We fixed all typo/spelling, formating for special characters.

2. I did not see changes on figure 6a.

Sorry for missing that, we uploaded the figure 6a with segmented Y-axis.

Reviewer 2 Report

The authors  improved the text of the manuscript sufficiently 

but there are missing data of Ti6Al4V powder exposure to the air before  EBM and DSLM  - 

 from my point of view, it is hard to compare the roughness of EBM and DSLM because of the different granulation  DSLM (5-40 microns) and (45-150 microns) and EBM 100 microns. please explain in the text 

Please add the data of the Ti6Al4V exposure to the air before  the DSLM and EBM

Author Response

Thank you so much for reviewing the manuscript and for your valuable comments. 

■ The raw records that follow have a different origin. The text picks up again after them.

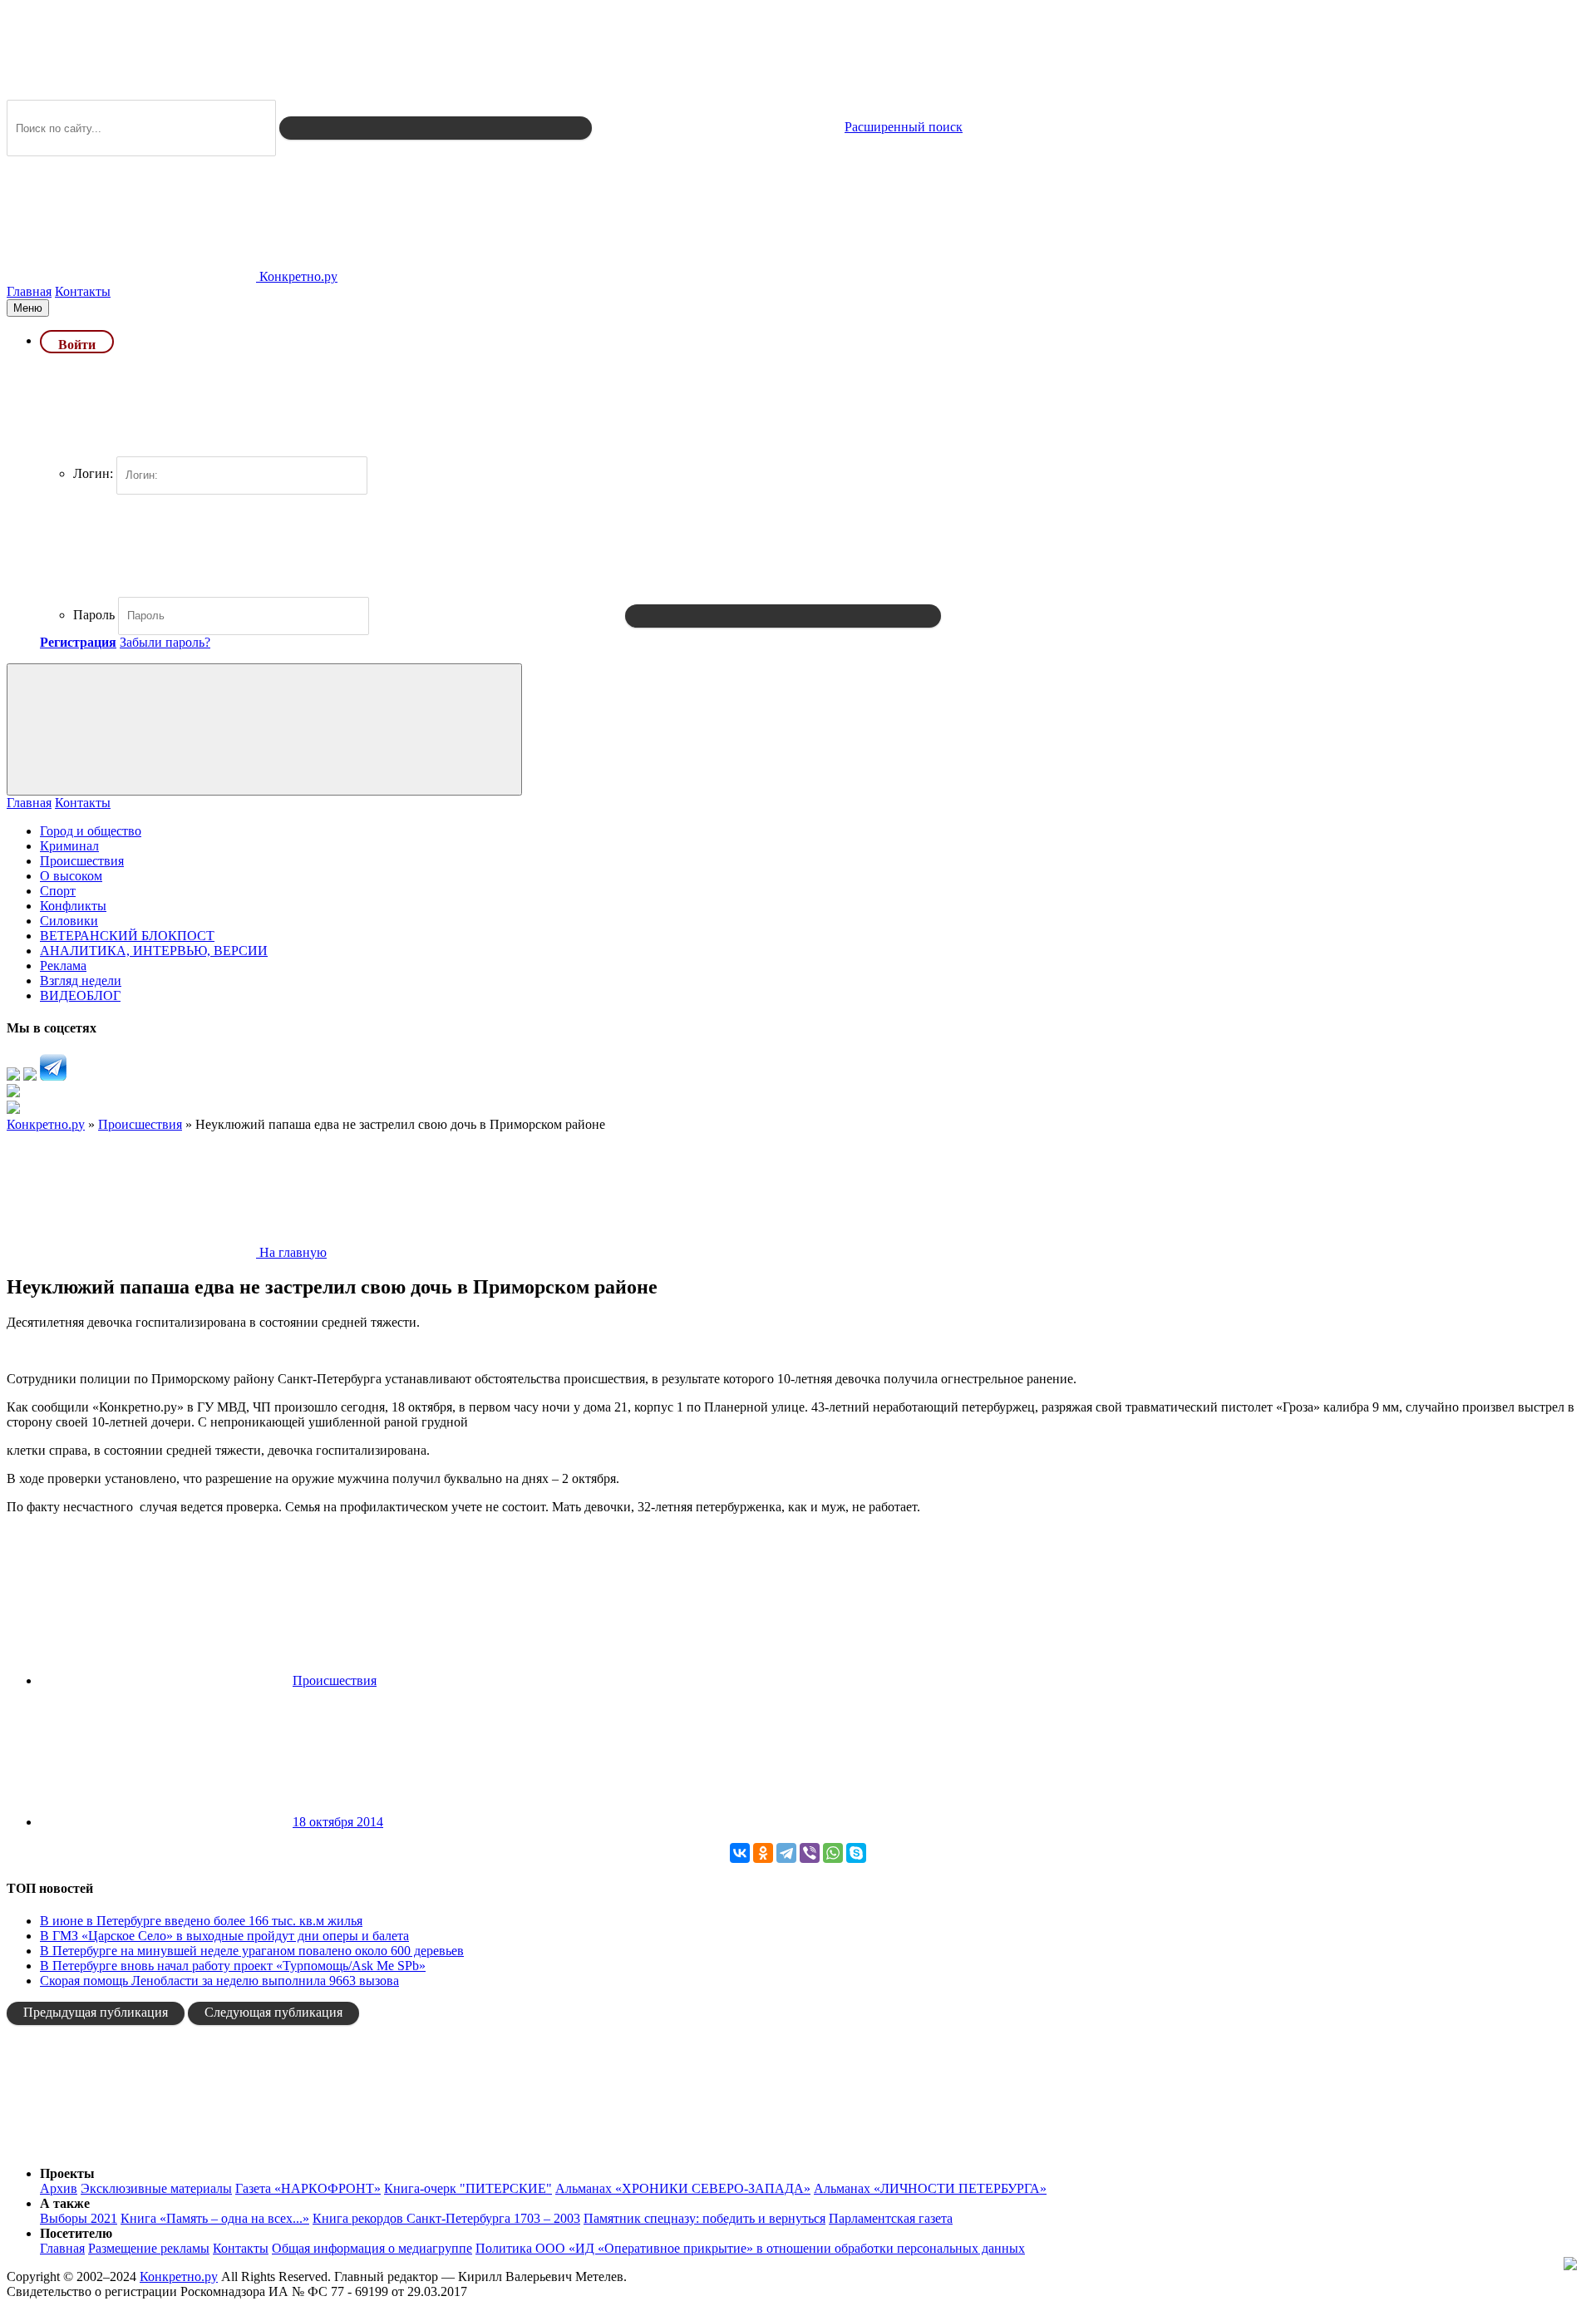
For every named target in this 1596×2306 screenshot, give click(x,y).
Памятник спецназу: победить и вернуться (704, 2218)
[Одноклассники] (763, 1853)
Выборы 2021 (78, 2218)
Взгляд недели (80, 980)
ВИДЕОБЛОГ (80, 995)
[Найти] (435, 128)
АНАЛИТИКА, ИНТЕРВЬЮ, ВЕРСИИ (154, 951)
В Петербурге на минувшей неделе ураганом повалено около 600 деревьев (252, 1951)
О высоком (71, 876)
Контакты (83, 291)
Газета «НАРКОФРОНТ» (308, 2188)
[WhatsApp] (833, 1853)
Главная (29, 291)
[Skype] (856, 1853)
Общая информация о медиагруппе (372, 2248)
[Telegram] (786, 1853)
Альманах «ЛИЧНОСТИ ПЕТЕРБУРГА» (930, 2188)
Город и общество (90, 831)
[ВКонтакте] (740, 1853)
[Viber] (810, 1853)
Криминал (69, 846)
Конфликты (73, 906)
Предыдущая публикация (95, 2012)
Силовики (69, 921)
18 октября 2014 (338, 1822)
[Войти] (783, 616)
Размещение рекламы (148, 2248)
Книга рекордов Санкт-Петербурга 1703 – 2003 (446, 2218)
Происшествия (82, 861)
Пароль (94, 615)
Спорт (58, 891)
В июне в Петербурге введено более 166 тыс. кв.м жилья (201, 1921)
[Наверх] (131, 2145)
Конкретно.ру (179, 2276)
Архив (58, 2188)
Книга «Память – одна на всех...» (215, 2218)
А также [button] (65, 2203)
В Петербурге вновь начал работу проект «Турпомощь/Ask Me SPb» (233, 1966)
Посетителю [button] (76, 2233)
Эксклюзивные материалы (156, 2188)
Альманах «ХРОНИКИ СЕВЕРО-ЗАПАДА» (682, 2188)
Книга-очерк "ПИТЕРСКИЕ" (468, 2188)
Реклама (63, 965)
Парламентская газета (891, 2218)
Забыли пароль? (165, 642)
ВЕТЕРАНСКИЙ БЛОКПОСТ (127, 936)
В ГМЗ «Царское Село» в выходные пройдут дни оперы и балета (224, 1936)
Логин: (93, 473)
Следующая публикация (273, 2012)
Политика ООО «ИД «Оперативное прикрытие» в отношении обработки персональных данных (750, 2248)
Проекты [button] (67, 2173)
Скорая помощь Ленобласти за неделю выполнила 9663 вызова (219, 1980)
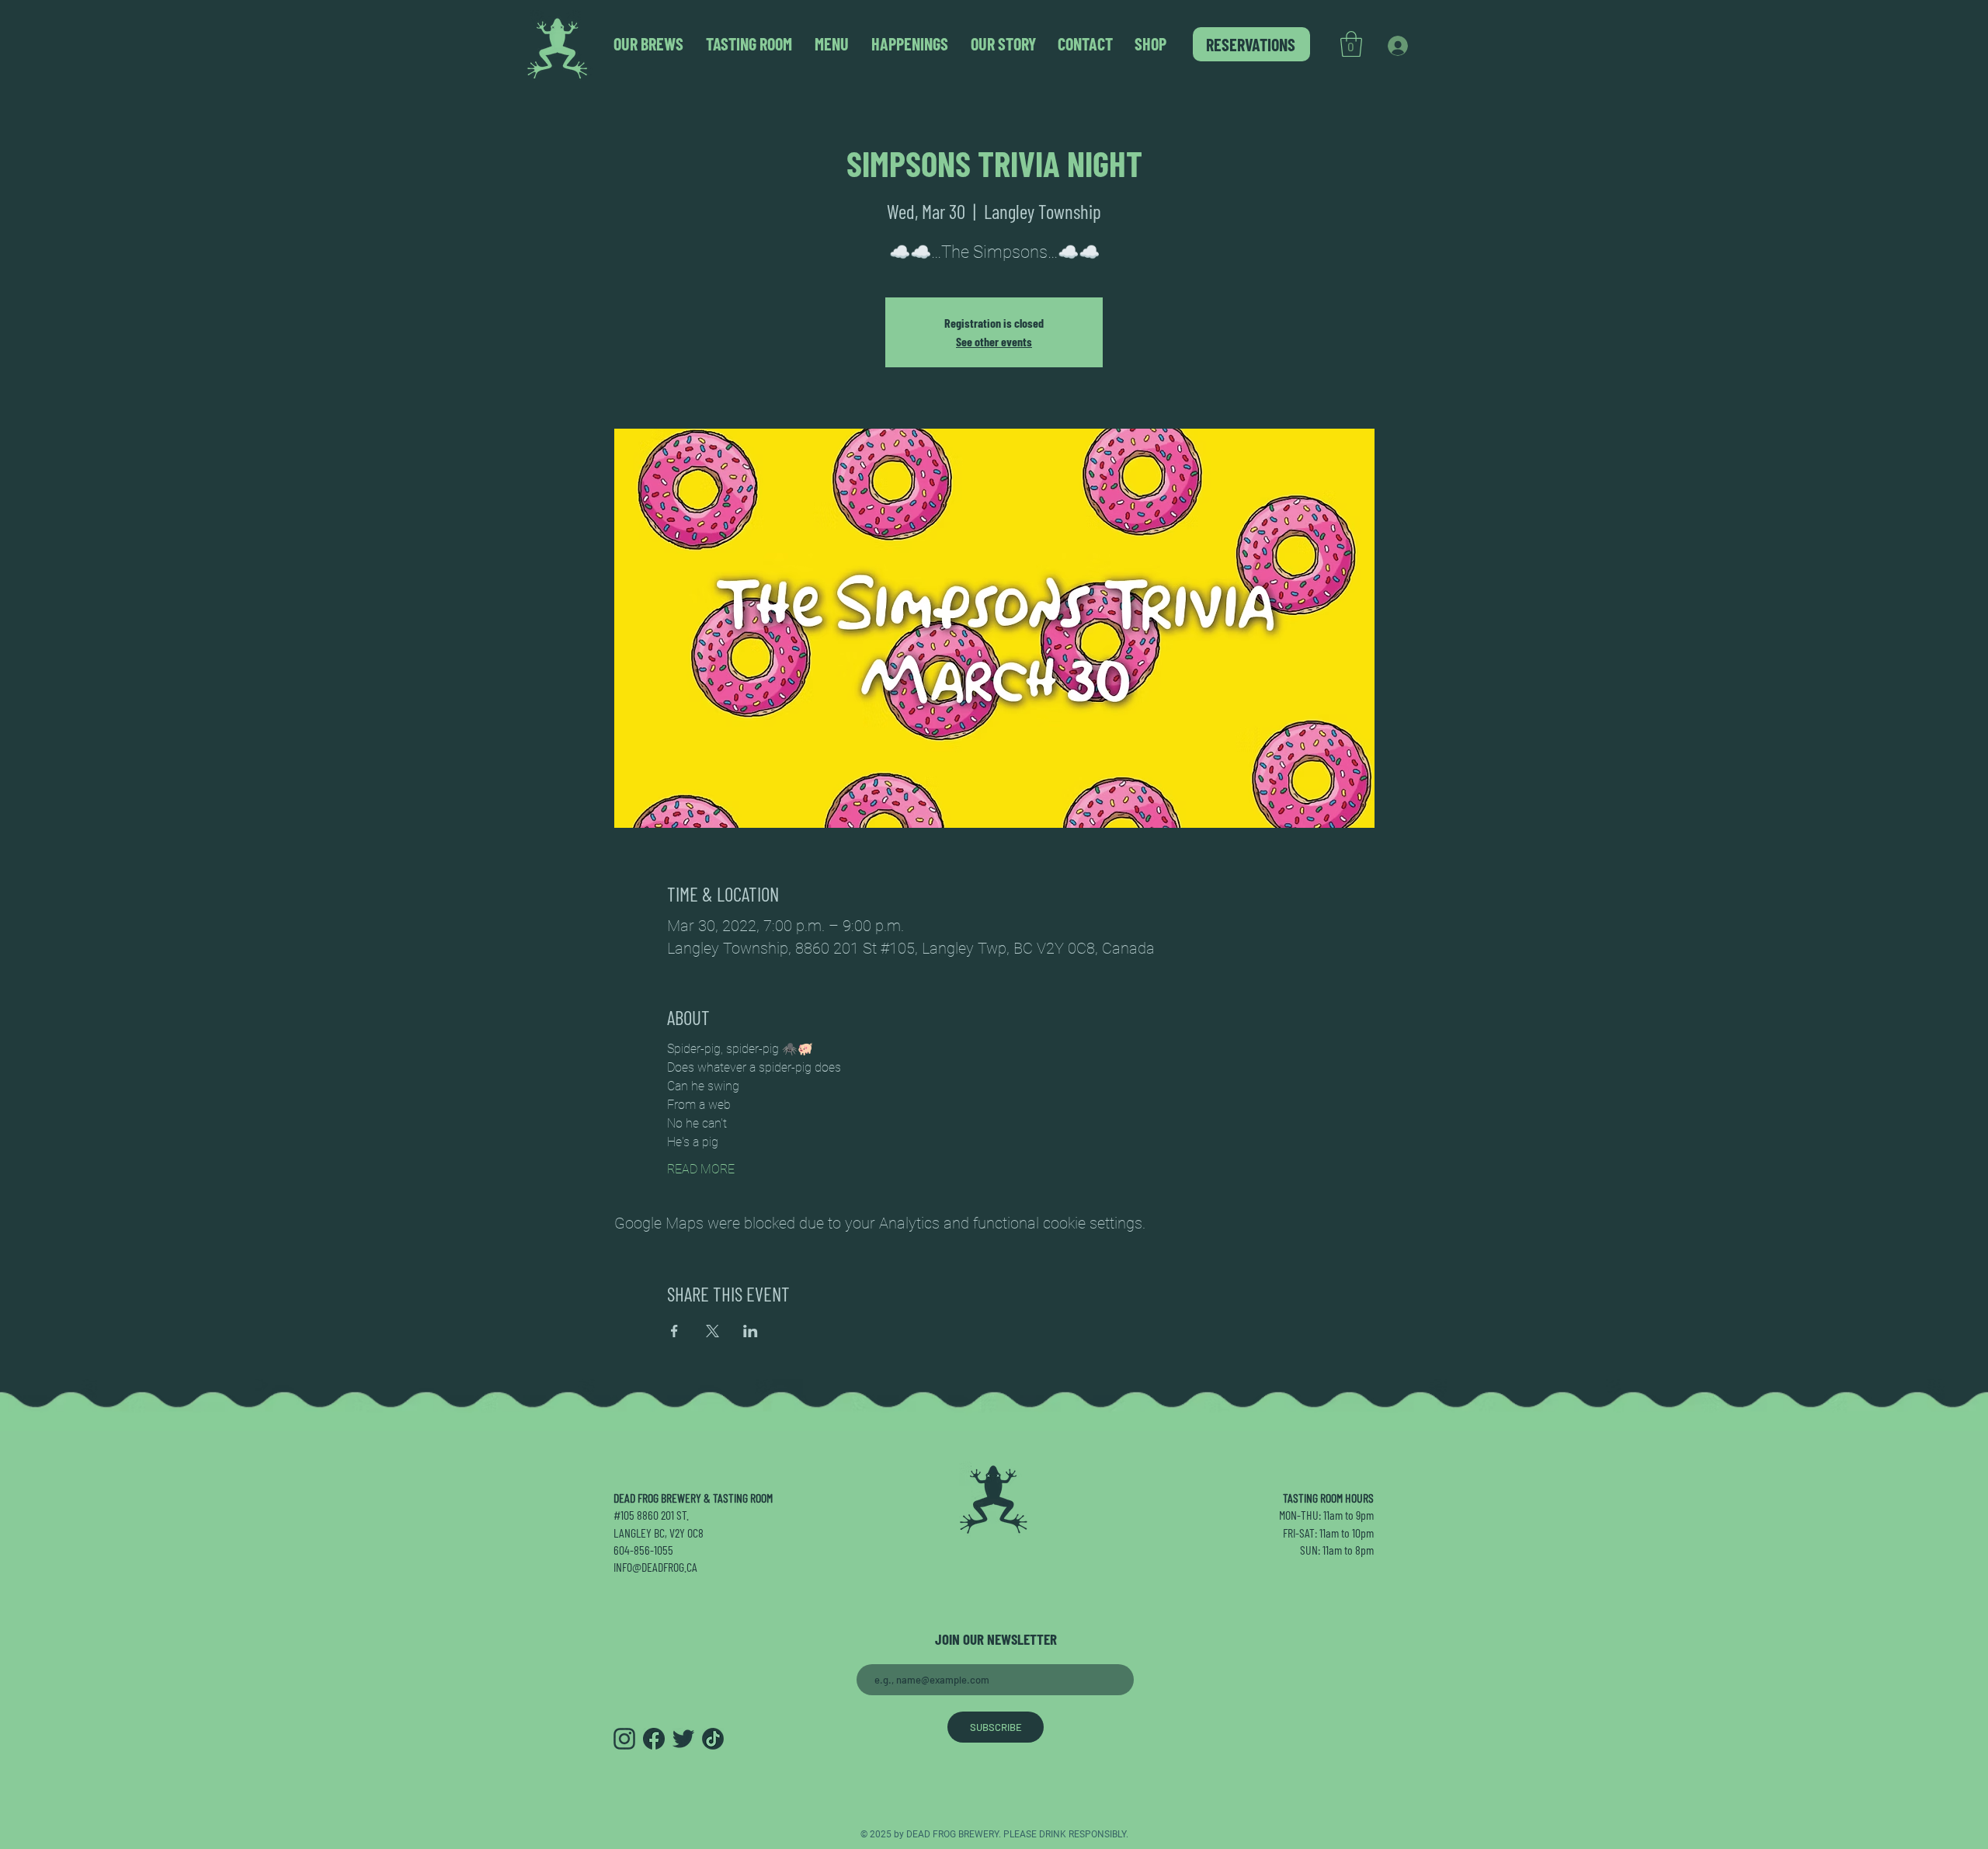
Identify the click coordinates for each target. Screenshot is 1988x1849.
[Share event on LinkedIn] (750, 1331)
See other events (994, 341)
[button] (1351, 44)
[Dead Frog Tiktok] (713, 1739)
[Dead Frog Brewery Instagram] (624, 1739)
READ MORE (701, 1169)
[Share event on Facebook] (674, 1331)
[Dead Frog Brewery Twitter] (683, 1739)
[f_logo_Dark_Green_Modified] (654, 1739)
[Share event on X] (712, 1331)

The authors  improved the text of the manuscript sufficiently but there are missing data of Ti6Al4V powder exposure to the air before  EBM and DSLM  -  from my point of view, it is hard to compare the roughness of EBM and DSLM because of the different granulation  DSLM (5-40 microns) and (45-150 microns) and EBM 100 microns. please explain in the text. Please add the data of the Ti6Al4V exposure to the air before the DSLM and EBM.

We added the EDX data of Ti6A14V powder exposure to the air before EBM and DSLM. Please see the updated Figure 2 and Table 2. 

We added one­­­­ sentence about surface roughness under Results Section (highlighted in yellow):

"This roughness measurement should be interpreted carefully because the roughness Ra came from both the surface roughness and the fused particle height."